Records provided Start Marker

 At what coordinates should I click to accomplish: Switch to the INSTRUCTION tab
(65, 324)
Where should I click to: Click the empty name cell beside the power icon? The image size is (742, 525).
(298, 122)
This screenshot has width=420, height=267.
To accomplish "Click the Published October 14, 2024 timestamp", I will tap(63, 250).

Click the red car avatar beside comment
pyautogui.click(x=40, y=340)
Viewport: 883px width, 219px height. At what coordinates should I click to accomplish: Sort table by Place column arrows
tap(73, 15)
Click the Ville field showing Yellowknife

Records provided End Marker
Records provided Start Marker

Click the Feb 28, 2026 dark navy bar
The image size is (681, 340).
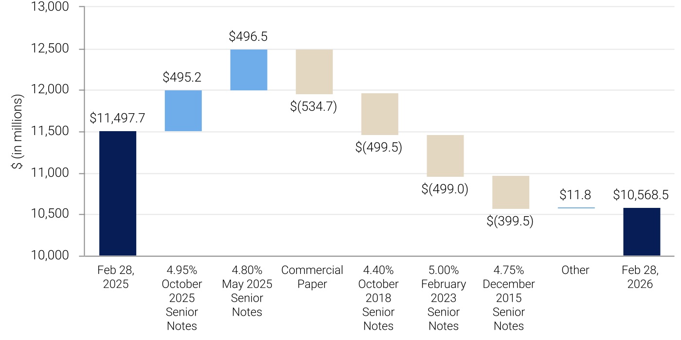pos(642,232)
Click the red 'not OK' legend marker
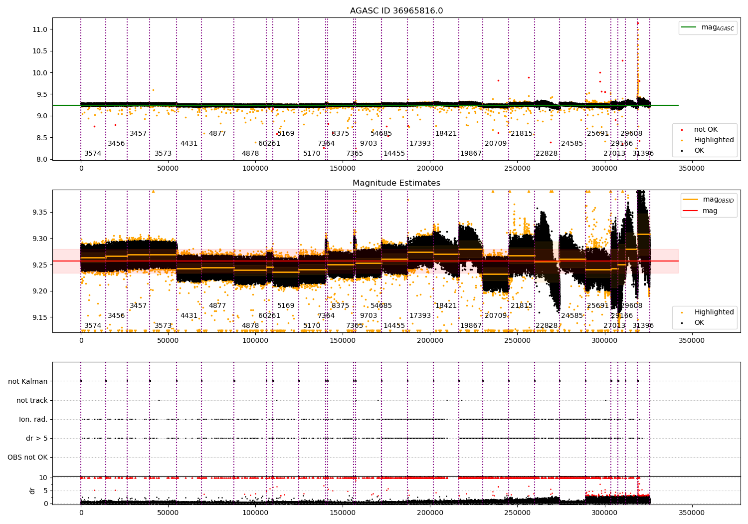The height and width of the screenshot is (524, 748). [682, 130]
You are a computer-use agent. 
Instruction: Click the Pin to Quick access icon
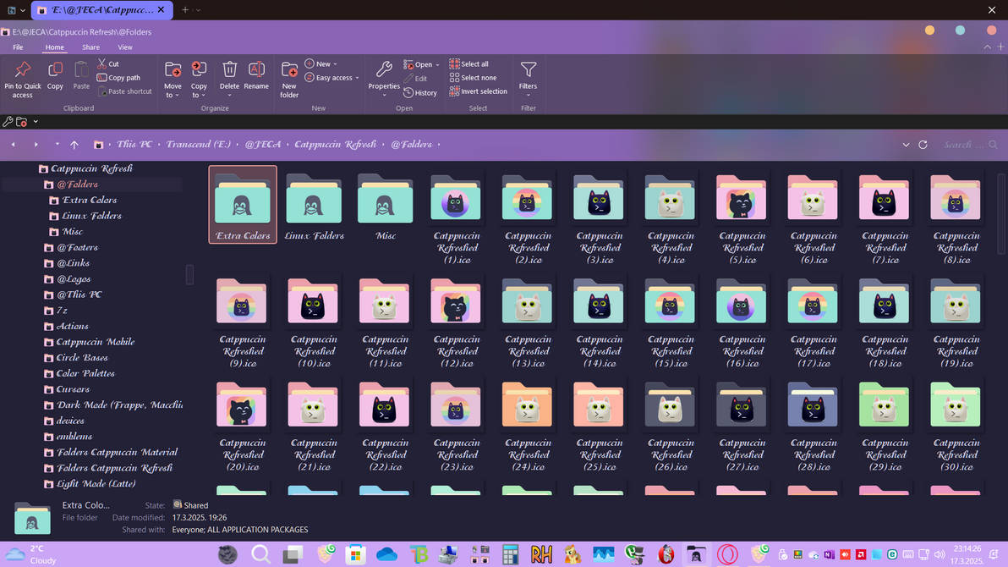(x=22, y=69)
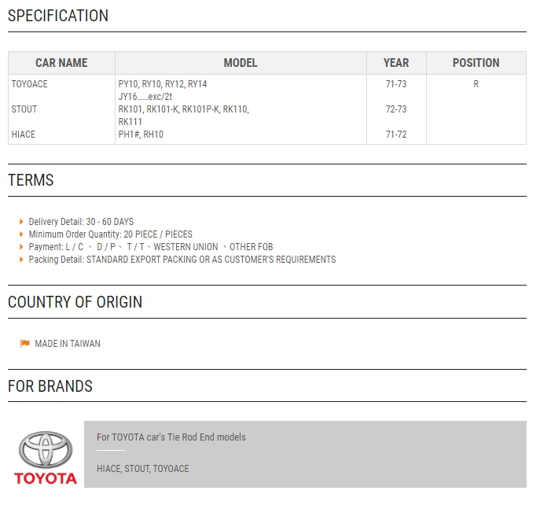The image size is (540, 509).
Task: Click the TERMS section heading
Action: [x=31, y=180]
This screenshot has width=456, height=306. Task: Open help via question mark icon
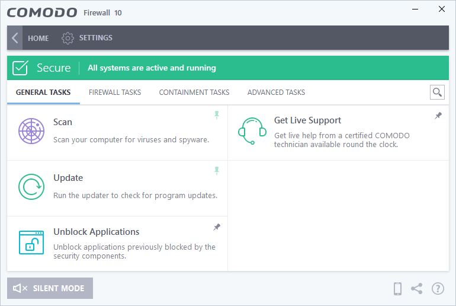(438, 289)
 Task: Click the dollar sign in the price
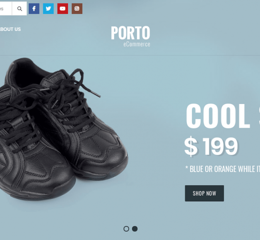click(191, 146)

Records provided End Marker

> **What you have to do**: From the material above, retype precisely the lines between the line holding "At what coordinates should I click to accomplish: Switch" and the line holding "Click the Ville field showing Yellowknife", inclusive, and nothing beyond them.

> **Answer**:
 At what coordinates should I click to accomplish: Switch to the INSTRUCTION tab
(65, 324)
Where should I click to: Click the empty name cell beside the power icon? The image size is (742, 525).
(298, 122)
This screenshot has width=420, height=267.
To accomplish "Click the Published October 14, 2024 timestamp", I will tap(63, 250).

Click the red car avatar beside comment
pyautogui.click(x=40, y=340)
Viewport: 883px width, 219px height. At what coordinates should I click to accomplish: Sort table by Place column arrows
tap(73, 15)
Click the Ville field showing Yellowknife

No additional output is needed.